About this task:
Each entry must be given again exactly; images do not belong in the copy.

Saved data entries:
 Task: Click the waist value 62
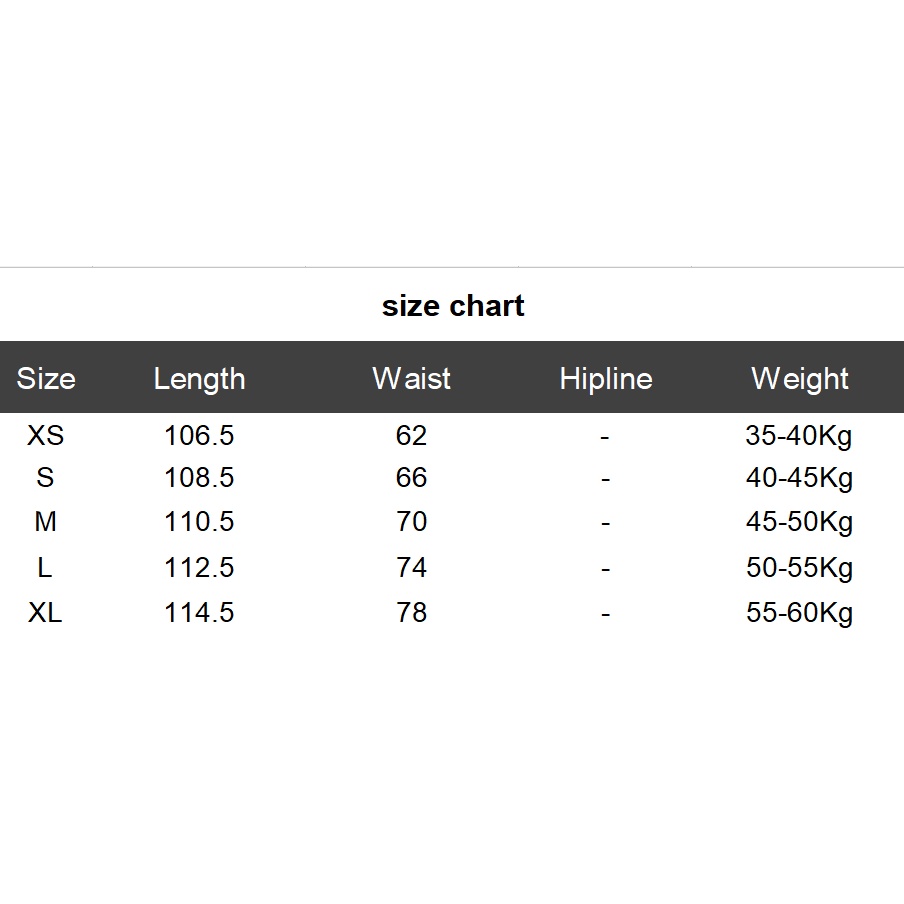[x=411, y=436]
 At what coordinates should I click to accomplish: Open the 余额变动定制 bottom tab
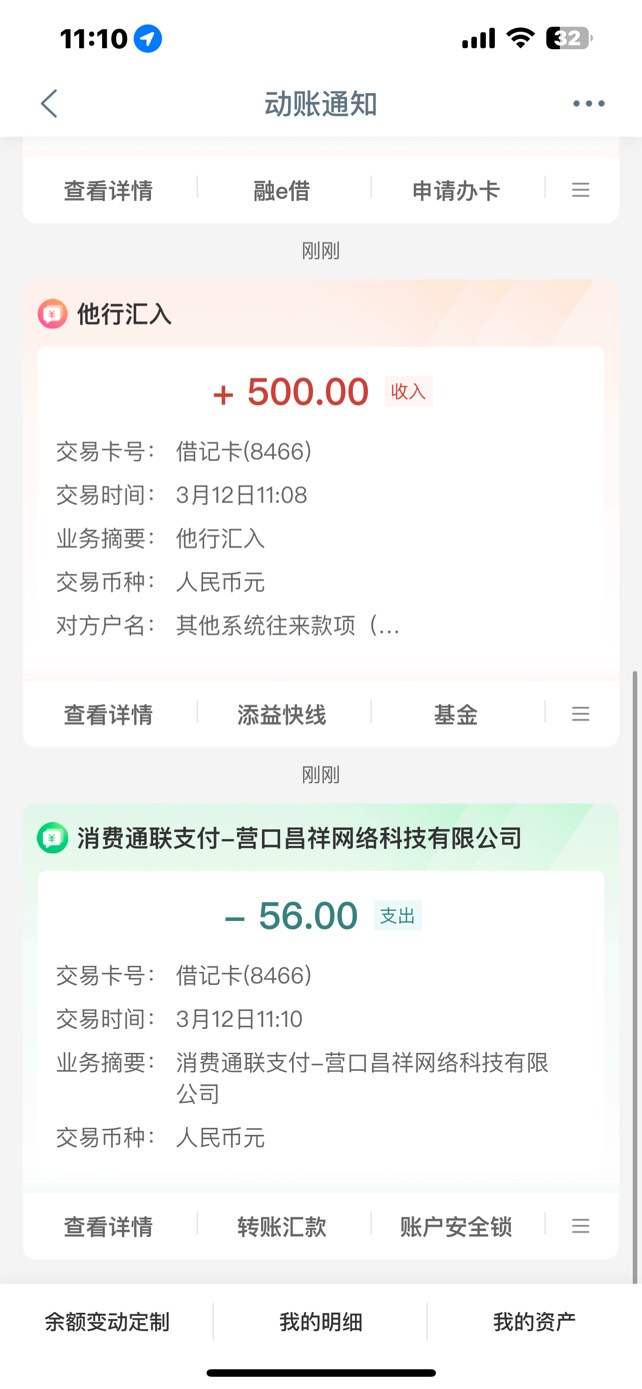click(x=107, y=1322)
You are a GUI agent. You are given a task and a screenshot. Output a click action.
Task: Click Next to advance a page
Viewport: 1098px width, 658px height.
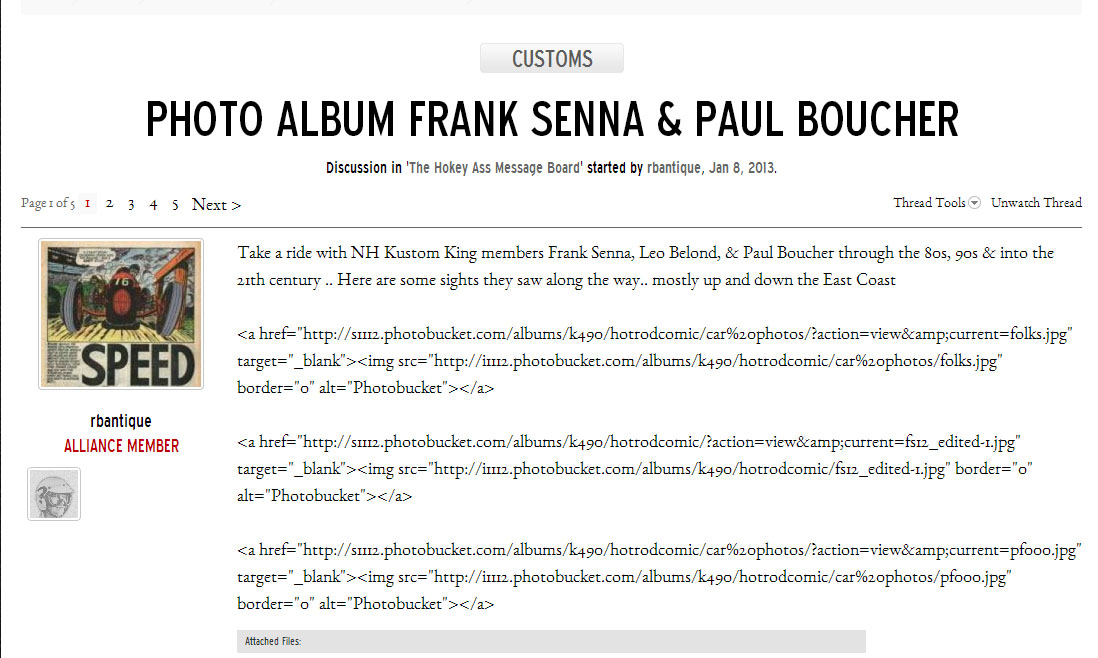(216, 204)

Exercise answer:
 Task: Click the waist value 62
[x=411, y=436]
 At what coordinates should I click to accomplish: Open the 余额变动定制 bottom tab
click(x=107, y=1322)
You are a GUI agent. You are given a task and a screenshot. Output a click action.
Task: Click Next to advance a page
Viewport: 1098px width, 658px height.
(216, 204)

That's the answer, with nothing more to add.